To identify and comprehensively map the evidence assessing the impacts of measures implemented in the school setting to reopen schools, or keep schools open, or both, during the SARS-CoV-2/COVID-19 pandemic, with particular focus on the types of measures implemented in different school settings, the outcomes used to measure their impacts and the study types used to assess these.
We searched the Cochrane COVID-19 Study Register, MEDLINE, Embase, the CDC COVID-19 Research Articles Downloadable Database for preprints, and the WHO COVID-19 Global literature on coronavirus disease on 8 October 2020.
We included studies that assessed the impact of measures implemented in the school setting. Eligible populations were populations at risk of becoming infected with SARS-CoV-2, or developing COVID-19 disease, or both, and included people both directly and indirectly impacted by interventions, including students, teachers, other school staff, and contacts of these groups, as well as the broader community. We considered all types of empirical studies, which quantitatively assessed impact including epidemiological studies, modelling studies, mixed-methods studies, and diagnostic studies that assessed the impact of relevant interventions beyond diagnostic test accuracy.
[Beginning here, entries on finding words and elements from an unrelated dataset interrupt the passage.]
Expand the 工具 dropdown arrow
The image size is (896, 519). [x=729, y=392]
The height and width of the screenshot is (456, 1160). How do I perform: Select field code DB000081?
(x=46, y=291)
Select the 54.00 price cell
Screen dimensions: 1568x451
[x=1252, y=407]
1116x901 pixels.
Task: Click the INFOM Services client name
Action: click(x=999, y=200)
Broad outcome categories of interest included infectious disease transmission-related outcomes, other harmful or beneficial health-related outcomes, and societal, economic, and ecological implications.
We extracted data from included studies in a standardized manner, and mapped them to categories within our a priori logic model where possible. Where not possible, we inductively developed new categories. In line with standard expectations for scoping reviews, the review provides an overview of the existing evidence regardless of methodological quality or risk of bias, and was not designed to synthesize effectiveness data, assess risk of bias, or characterize strength of evidence (GRADE).
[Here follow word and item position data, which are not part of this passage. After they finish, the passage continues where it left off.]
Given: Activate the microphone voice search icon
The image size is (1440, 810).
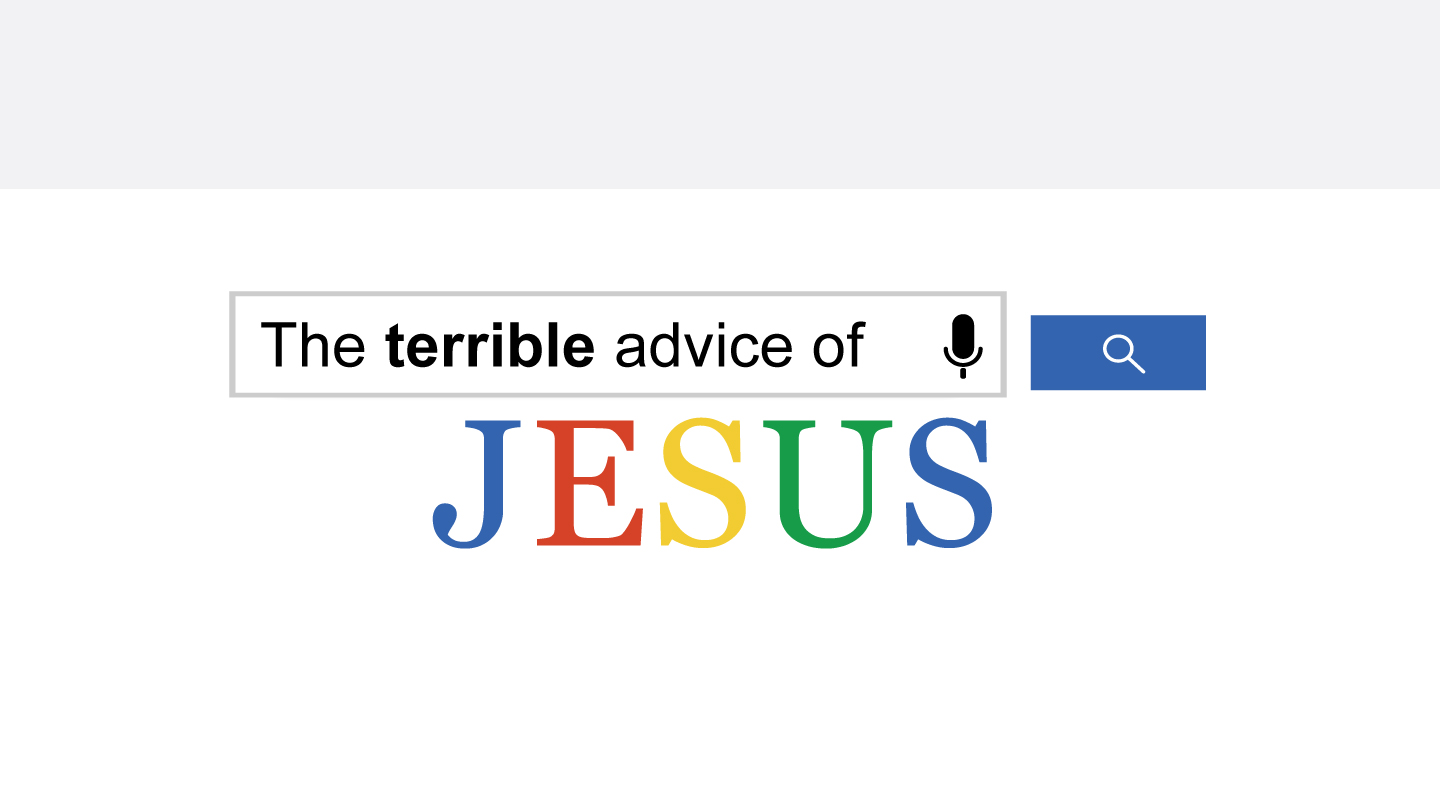Looking at the screenshot, I should click(x=963, y=346).
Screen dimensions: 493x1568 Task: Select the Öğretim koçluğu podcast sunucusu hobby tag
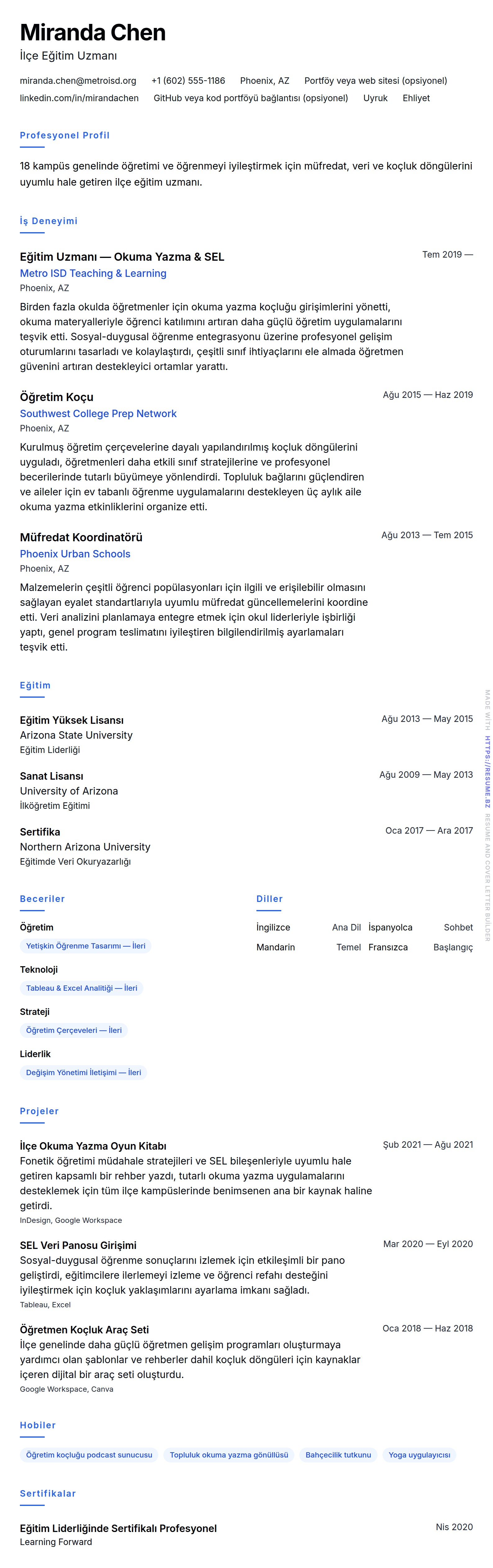[89, 1455]
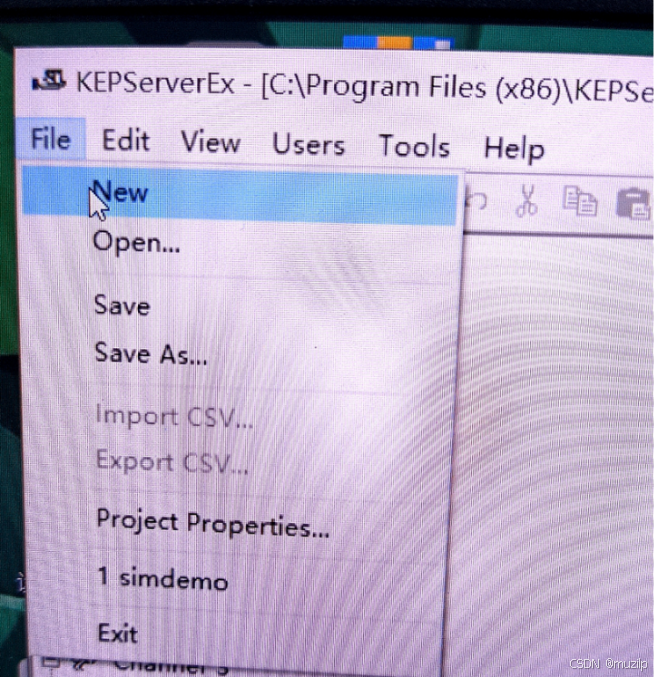Viewport: 658px width, 678px height.
Task: Select the Cut scissors toolbar icon
Action: pos(527,201)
We included 42 studies that assessed measures implemented in the school setting. The majority of studies used mathematical modelling designs (n = 31), while nine studies used observational designs, and two studies used experimental or quasi-experimental designs. Studies conducted in real-world contexts or using real data focused on the WHO European region (EUR; n = 20), the WHO region of the Americas (AMR; n = 13), the West Pacific region (WPR; n = 6), and the WHO Eastern Mediterranean Region (EMR; n = 1). One study conducted a global assessment and one did not report on data from, or that were applicable to, a specific country.
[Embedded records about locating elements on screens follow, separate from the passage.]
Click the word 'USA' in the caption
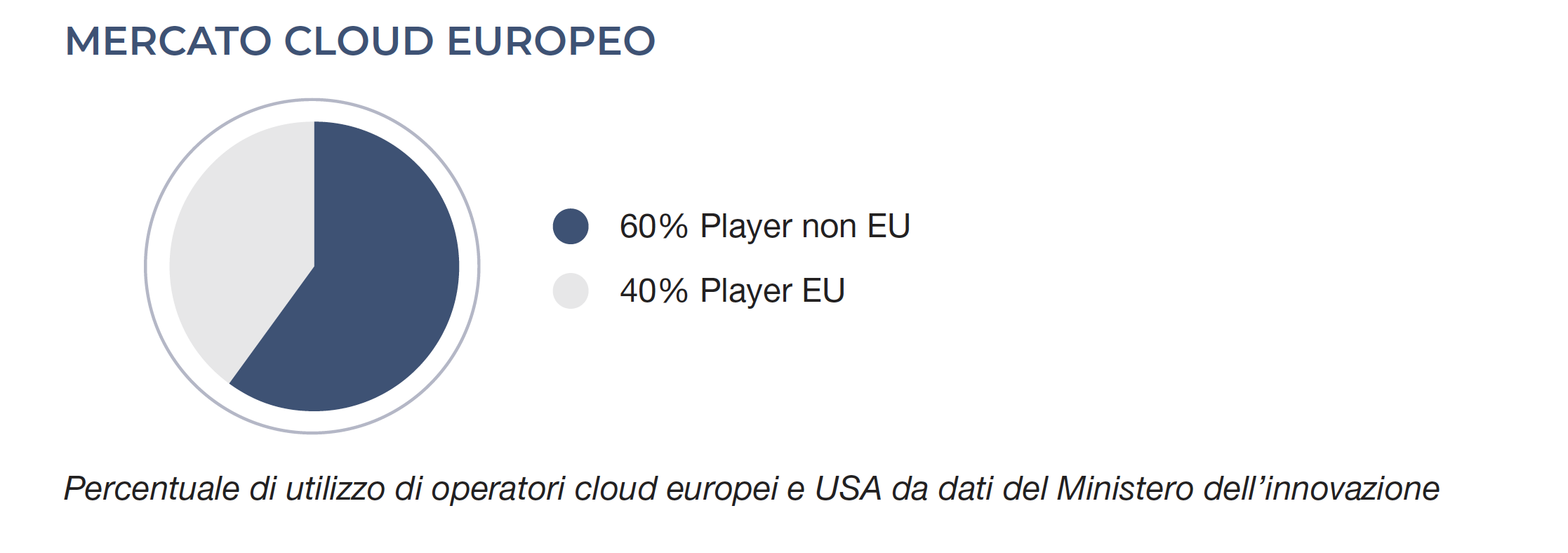 click(848, 488)
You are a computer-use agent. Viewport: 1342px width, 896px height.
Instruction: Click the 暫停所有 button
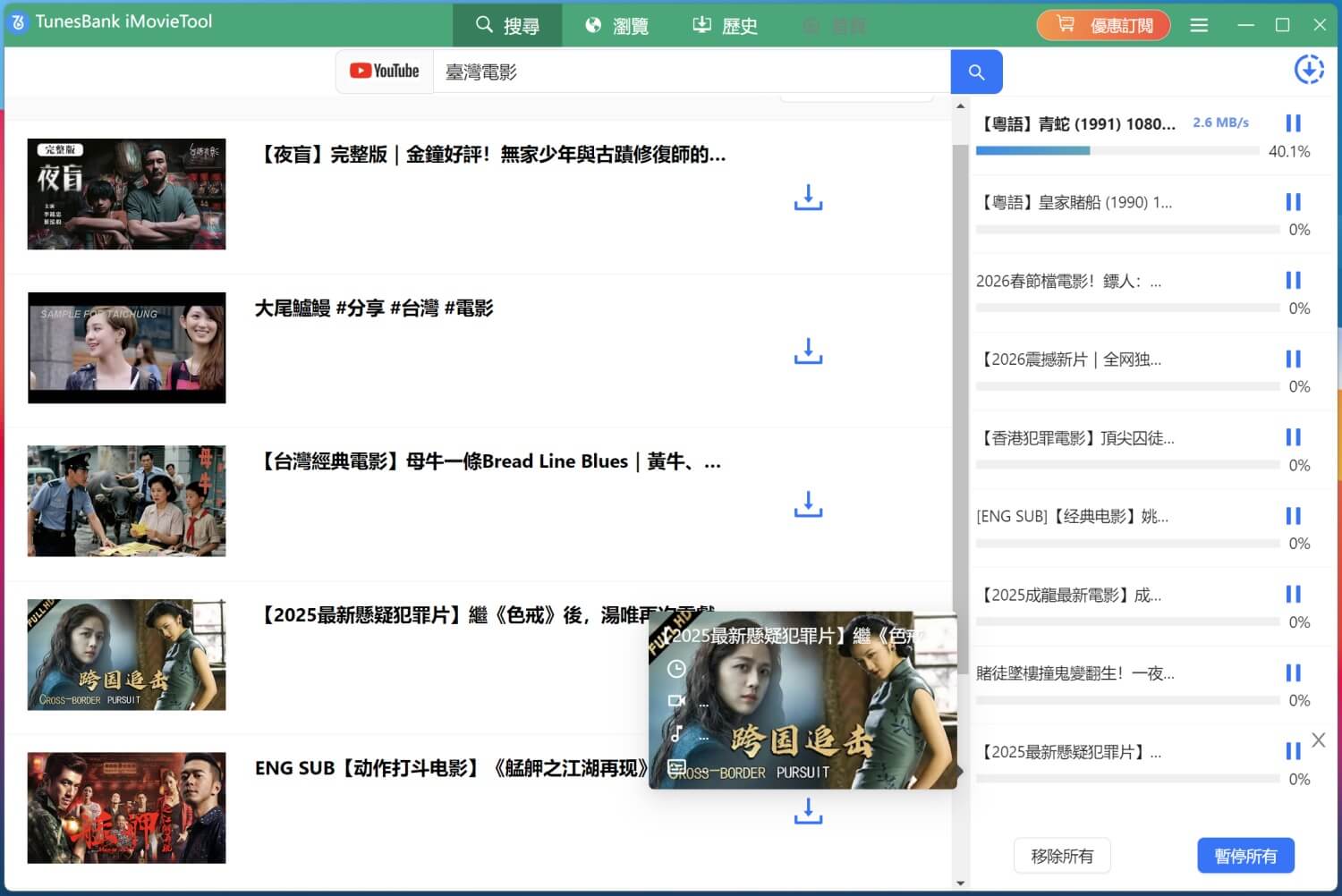tap(1245, 856)
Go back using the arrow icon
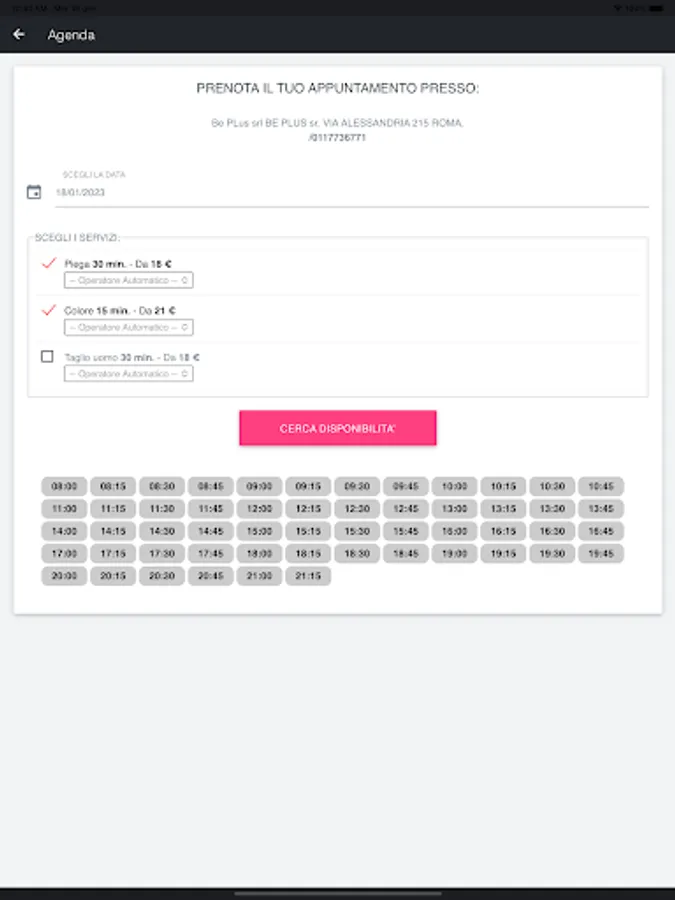 click(19, 34)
Three broad intervention categories emerged from the included studies: organizational measures to reduce transmission of SARS-CoV-2 (n = 36), structural/environmental measures to reduce transmission of SARS-CoV-2 (n = 11), and surveillance and response measures to detect SARS-CoV-2 infections (n = 19). Most studies assessed SARS-CoV-2 transmission-related outcomes (n = 29), while others assessed healthcare utilization (n = 8), other health outcomes (n = 3), and societal, economic, and ecological outcomes (n = 5). Studies assessed both harmful and beneficial outcomes across all outcome categories.